**STATED PROBLEM**
Reproduce the rows below, starting with the line that contains "photos (37, 153)" and continuing through the line that contains "OnePress (307, 1523)". Leave the pictures out of your answer.

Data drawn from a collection
□ □ □ □ □
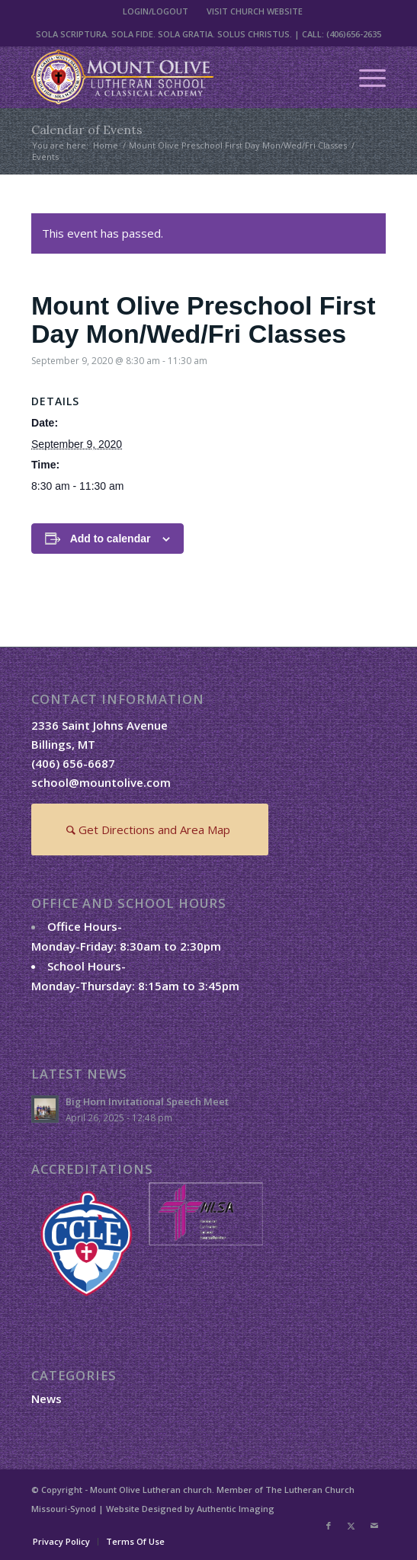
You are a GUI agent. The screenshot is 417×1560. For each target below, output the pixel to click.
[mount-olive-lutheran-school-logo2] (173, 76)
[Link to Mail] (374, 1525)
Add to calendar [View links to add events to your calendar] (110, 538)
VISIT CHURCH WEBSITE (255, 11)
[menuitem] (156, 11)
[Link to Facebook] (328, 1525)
□ □ □ □ □
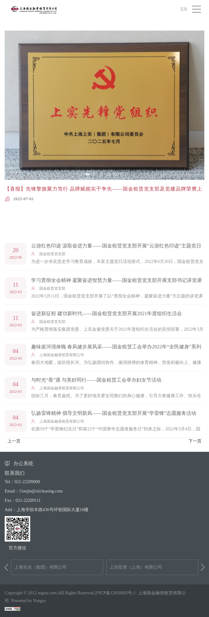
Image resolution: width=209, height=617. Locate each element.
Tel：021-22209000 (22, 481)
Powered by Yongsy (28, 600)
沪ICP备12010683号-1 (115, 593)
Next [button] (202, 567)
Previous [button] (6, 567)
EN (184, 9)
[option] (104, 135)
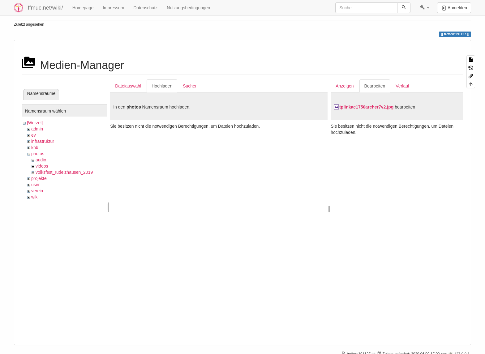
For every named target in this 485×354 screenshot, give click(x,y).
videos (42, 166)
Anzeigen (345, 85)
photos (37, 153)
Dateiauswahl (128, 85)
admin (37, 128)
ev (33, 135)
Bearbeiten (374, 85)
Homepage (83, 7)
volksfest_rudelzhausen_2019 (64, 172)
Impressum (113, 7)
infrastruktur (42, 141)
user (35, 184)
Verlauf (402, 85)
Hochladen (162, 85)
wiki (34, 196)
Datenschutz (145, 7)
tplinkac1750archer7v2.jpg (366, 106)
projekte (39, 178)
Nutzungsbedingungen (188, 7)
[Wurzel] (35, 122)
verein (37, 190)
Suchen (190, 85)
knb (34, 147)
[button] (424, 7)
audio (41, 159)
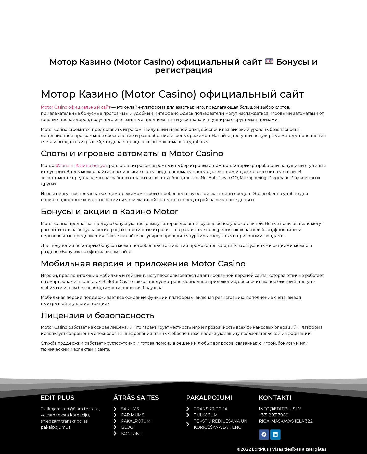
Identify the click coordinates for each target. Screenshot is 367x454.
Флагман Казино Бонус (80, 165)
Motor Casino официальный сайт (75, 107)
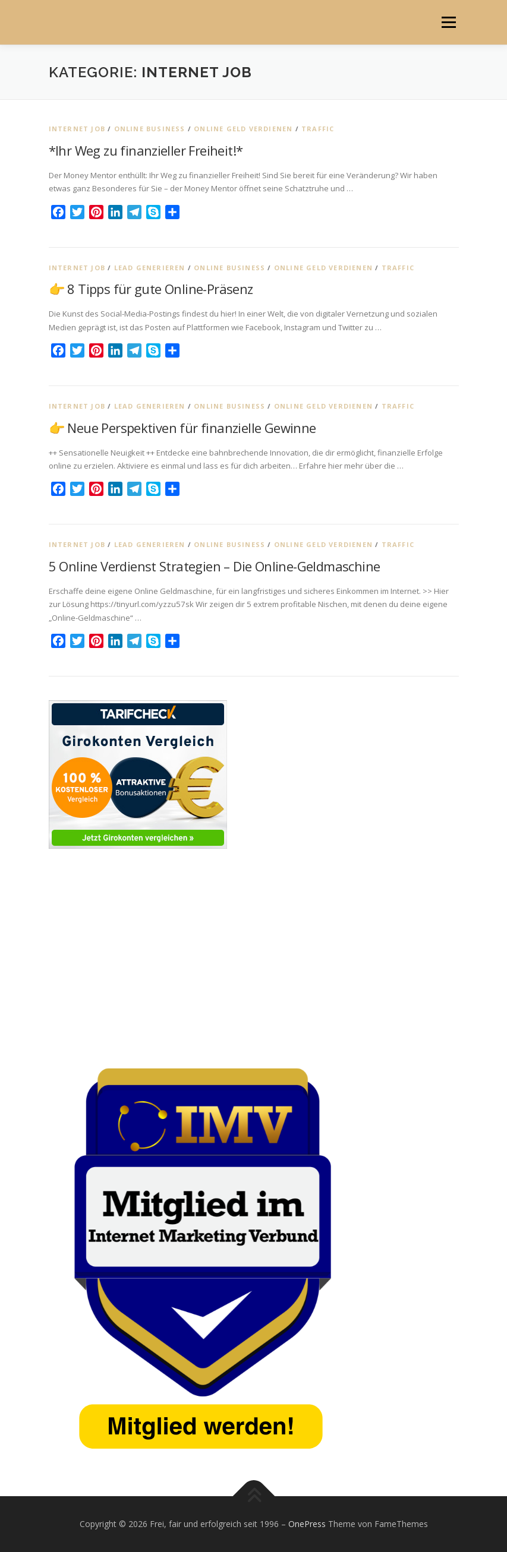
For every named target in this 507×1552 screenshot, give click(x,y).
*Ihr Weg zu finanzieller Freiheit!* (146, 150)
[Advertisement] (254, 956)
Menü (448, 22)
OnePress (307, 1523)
□ □ □ □ □
**TASK OUTPUT**
photos (37, 153)
Dateiauswahl (128, 85)
admin (37, 128)
ev (33, 135)
Bearbeiten (374, 85)
Homepage (83, 7)
volksfest_rudelzhausen_2019 (64, 172)
Impressum (113, 7)
infrastruktur (42, 141)
user (35, 184)
Verlauf (402, 85)
Hochladen (162, 85)
wiki (34, 196)
Datenschutz (145, 7)
tplinkac1750archer7v2.jpg (366, 106)
projekte (39, 178)
Nutzungsbedingungen (188, 7)
[Wurzel] (35, 122)
verein (37, 190)
Suchen (190, 85)
knb (34, 147)
[button] (424, 7)
audio (41, 159)
Identify the click coordinates for each target. Screenshot is 367x454.
Флагман Казино Бонус (80, 165)
Motor Casino официальный сайт (75, 107)
For every named target in this 507×1552 screenshot, give click(x,y).
*Ihr Weg zu finanzieller Freiheit!* (146, 150)
[Advertisement] (254, 956)
Menü (448, 22)
OnePress (307, 1523)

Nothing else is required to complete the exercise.